Same as getNodeEndingPosition, but for GROUP, ENVIRONMENT, or COMMAND nodes, this returns the last character of the closing identifier.

getNodeMathFlag

This applies to any node type. It is 1 if the node sets, or is contained within, a math mode region. 0 otherwise. TEXT nodes which have this flag as 1 can be assumed to be the actual mathematics contained in the document.

getNodePlainTextFlag

This applies only to TEXT nodes. It is 1 if the node is non-math and is visible (in other words, will end up being a part of the output document). One would only want to index TEXT nodes with this property, for information retrieval purposes.

getEnvironmentClass

This applies only to ENVIRONMENT nodes. Returns what class of environment the node represents (the X in \begin{X} and \end{X}).

getCommandName

This applies only to COMMAND nodes. Returns the name of the command (the X in \X{...}).

getChildTree

This applies only to COMMAND, ENVIRONMENT, and GROUP nodes: it returns the LaTeX::TOM::Tree which is ``under'' the calling node.

getFirstChild

This applies only to COMMAND, ENVIRONMENT, and GROUP nodes: it returns the first node from the first level of the child subtree.

getLastChild

Same as above, but for the last node of the first level.

getPreviousSibling

Return the prior node on the same level of the tree.

getNextSibling

Same as above, but for following node.

getParent

Get the parent node of this node in the tree.

getNextGroupNode

This is an interesting function, and kind of a hack because of the way the parser makes the current tree. Basically it will give you the next sibling that is a GROUP node, until it either hits the end of the tree level, a TEXT node which doesn't match /^\s*$/, or a COMMAND node.

This is useful for finding all GROUPed parameters after a COMMAND node (see comments for GROUP in the COMPONENTS / LaTeX::TOM::Node section). You can just have a while loop that calls this method until it gets undef, and you'll know you've found all the parameters to a command.

Note: this may be bad, but TEXT Nodes matching /^\s*\[[0-9]+\]$/ (optional parameter groups) are treated as if they were 'blank'.

CAVEATS

Due to the lack of tree-modification methods, currently this module is mostly useful for minor modifications to the parsed document, for instance, altering the text of TEXT nodes but not deleting the nodes. Of course, the user can still do this by breaking abstraction and directly modifying the Tree.

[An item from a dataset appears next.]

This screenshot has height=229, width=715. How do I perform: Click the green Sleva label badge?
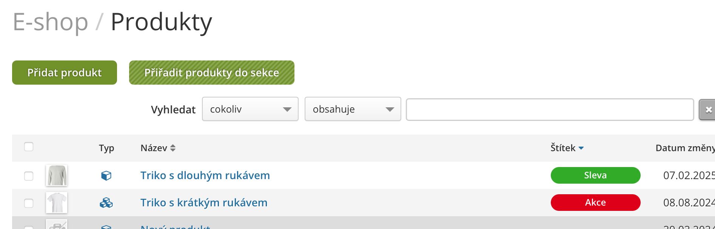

Also note that the parsing is not complete. This module was not written with the intention of being able to produce output documents the way ``latex'' does. The intent was instead to be able to analyze and modify the document on a logical level with regards to the content; it doesn't care about the document formatting and outputting side of TeX/LaTeX.

There is much work still to be done. See the TODO list in the TOM.pm source.

BUGS

Probably plenty. However, this module has performed fairly well on a set of ~1000 research publications from the Computing Research Repository, so I deemed it ``good enough'' to use for purposes similar to mine.

Please let the maintainer know of parser errors if you discover any.

CREDITS

Thanks to (in order of appearance) who have contributed valuable suggestions and patches:

 Otakar Smrz
 Moritz Lenz
 James Bowlin
 Jesse S. Bangs
 Cord Merrell
 Debian Perl Group
 Eli Billauer

AUTHORS

Written by Aaron Krowne <akrowne@vt.edu>

Maintained by Steven Schubiger <schubiger@cpan.org>

LICENSE

This program is free software; you may redistribute it and/or modify it under the same terms as Perl itself.